--- Provided data ---

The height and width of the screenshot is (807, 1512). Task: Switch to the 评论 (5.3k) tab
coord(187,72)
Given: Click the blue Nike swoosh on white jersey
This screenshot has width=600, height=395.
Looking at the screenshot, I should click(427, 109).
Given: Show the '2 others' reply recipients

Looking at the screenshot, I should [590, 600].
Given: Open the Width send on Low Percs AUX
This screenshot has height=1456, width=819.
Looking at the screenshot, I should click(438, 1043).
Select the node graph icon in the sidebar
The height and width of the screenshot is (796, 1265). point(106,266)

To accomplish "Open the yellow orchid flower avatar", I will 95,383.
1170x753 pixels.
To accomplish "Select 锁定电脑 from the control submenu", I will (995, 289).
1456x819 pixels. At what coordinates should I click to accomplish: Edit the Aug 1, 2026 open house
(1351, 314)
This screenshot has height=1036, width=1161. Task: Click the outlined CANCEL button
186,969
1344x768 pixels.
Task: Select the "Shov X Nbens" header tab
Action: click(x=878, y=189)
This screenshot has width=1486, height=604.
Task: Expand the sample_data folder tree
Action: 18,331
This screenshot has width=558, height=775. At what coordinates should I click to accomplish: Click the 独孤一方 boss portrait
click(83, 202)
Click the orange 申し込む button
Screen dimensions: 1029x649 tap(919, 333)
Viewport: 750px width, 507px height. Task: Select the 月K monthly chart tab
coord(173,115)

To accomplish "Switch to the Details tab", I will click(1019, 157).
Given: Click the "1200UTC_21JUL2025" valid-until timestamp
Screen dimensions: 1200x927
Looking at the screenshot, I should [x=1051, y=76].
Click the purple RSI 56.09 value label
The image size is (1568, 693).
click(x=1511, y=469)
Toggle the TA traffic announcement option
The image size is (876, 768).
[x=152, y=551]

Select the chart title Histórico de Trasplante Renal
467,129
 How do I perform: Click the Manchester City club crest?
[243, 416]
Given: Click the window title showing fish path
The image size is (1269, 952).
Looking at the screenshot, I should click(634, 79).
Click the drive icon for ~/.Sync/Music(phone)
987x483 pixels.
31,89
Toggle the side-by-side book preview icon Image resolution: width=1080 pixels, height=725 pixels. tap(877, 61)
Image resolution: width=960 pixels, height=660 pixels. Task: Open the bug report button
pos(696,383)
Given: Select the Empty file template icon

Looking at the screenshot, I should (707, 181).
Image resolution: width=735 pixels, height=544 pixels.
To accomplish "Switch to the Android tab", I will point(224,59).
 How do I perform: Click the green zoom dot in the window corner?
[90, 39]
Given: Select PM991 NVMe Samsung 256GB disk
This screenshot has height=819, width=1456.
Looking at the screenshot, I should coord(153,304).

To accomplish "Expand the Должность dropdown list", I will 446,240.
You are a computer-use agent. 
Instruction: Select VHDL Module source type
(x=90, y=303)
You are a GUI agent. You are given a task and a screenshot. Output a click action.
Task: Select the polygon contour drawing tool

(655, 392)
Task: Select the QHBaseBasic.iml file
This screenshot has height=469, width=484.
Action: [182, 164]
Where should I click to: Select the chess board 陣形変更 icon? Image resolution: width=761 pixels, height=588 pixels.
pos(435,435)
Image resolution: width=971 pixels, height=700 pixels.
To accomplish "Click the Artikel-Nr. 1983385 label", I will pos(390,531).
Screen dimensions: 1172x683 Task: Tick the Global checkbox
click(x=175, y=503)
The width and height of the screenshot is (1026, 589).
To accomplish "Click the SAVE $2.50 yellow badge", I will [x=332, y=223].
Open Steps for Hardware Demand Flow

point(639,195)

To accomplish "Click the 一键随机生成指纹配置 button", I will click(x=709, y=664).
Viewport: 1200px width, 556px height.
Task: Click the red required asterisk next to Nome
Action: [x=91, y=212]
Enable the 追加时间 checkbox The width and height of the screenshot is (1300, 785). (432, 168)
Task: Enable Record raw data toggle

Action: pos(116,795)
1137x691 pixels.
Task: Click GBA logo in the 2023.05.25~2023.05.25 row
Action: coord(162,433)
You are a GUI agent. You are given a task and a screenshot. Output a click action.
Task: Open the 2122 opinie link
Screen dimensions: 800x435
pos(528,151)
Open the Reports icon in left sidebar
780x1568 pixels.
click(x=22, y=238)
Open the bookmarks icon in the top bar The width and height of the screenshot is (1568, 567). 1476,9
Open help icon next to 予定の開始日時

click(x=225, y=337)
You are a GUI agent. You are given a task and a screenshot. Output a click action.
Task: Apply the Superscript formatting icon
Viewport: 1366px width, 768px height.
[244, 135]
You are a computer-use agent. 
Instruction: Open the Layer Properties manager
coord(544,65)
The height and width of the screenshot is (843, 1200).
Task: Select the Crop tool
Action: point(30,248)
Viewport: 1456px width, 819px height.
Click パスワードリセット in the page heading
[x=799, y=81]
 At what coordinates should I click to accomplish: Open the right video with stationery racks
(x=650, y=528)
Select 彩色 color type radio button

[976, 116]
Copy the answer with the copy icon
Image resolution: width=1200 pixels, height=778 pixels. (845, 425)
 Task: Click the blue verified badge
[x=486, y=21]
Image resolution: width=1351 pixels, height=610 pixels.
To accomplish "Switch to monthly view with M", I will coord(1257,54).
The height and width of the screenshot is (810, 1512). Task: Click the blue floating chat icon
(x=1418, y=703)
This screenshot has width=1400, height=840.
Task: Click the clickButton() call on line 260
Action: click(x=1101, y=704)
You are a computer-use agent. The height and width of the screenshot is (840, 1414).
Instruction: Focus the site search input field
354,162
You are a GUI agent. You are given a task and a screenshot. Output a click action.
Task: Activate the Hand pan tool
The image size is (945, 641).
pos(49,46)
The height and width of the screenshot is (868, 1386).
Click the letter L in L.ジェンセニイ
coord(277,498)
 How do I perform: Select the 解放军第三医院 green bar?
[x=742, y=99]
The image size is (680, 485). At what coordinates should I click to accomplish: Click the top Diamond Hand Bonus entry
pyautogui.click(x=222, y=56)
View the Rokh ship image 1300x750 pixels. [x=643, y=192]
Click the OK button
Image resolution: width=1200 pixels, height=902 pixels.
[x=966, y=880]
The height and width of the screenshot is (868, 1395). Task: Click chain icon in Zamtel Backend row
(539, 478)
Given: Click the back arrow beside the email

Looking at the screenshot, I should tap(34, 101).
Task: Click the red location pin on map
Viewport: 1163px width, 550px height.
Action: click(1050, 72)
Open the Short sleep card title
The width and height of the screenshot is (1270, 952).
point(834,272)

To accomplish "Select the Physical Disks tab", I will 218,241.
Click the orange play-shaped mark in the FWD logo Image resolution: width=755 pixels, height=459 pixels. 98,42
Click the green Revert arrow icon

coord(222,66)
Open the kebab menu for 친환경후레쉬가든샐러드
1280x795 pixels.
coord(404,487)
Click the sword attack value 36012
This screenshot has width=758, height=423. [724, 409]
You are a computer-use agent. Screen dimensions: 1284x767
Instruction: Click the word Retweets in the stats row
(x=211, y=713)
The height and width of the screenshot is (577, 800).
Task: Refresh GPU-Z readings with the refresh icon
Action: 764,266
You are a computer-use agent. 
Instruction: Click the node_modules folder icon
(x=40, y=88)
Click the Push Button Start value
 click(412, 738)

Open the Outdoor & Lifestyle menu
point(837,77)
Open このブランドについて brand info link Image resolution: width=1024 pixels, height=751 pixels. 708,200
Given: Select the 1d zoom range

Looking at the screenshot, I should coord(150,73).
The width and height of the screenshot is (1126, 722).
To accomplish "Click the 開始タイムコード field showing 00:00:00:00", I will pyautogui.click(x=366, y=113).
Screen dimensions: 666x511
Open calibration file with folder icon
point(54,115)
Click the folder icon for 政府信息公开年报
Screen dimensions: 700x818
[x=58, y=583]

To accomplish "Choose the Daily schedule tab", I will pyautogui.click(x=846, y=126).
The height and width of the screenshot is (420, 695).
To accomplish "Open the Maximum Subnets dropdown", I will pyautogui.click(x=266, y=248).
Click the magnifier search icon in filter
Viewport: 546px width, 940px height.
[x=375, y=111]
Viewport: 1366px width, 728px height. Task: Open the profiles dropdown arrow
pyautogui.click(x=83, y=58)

---

Which lines of the data above contain "link"? Copy each one.

[Response for this exercise]:
Task: Open the 2122 opinie link
Open このブランドについて brand info link Image resolution: width=1024 pixels, height=751 pixels. 708,200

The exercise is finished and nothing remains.